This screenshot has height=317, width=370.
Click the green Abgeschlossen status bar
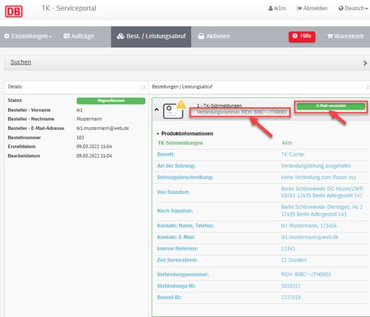click(111, 101)
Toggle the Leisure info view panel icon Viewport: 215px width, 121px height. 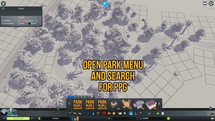click(x=3, y=9)
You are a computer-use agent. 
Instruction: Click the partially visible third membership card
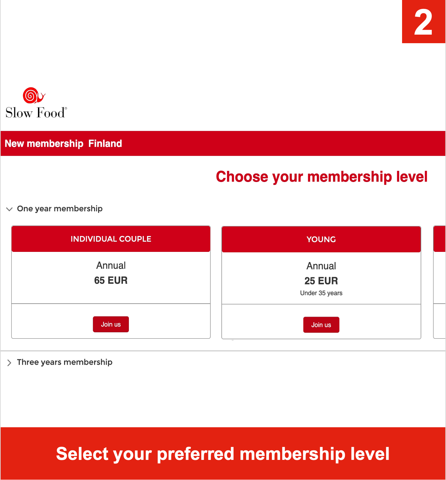(439, 282)
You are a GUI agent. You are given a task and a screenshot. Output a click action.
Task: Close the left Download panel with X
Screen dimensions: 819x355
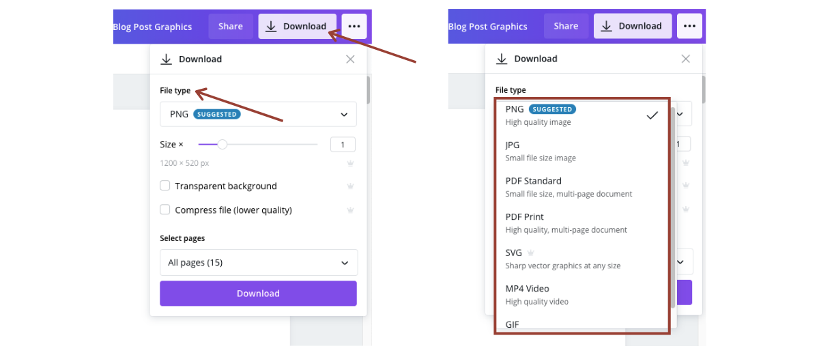click(350, 59)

____________________

### EXERCISE OBJECTIVE
How many lines of the material above contain the word "agent"? Give only the number.

### ANSWER SPACE
2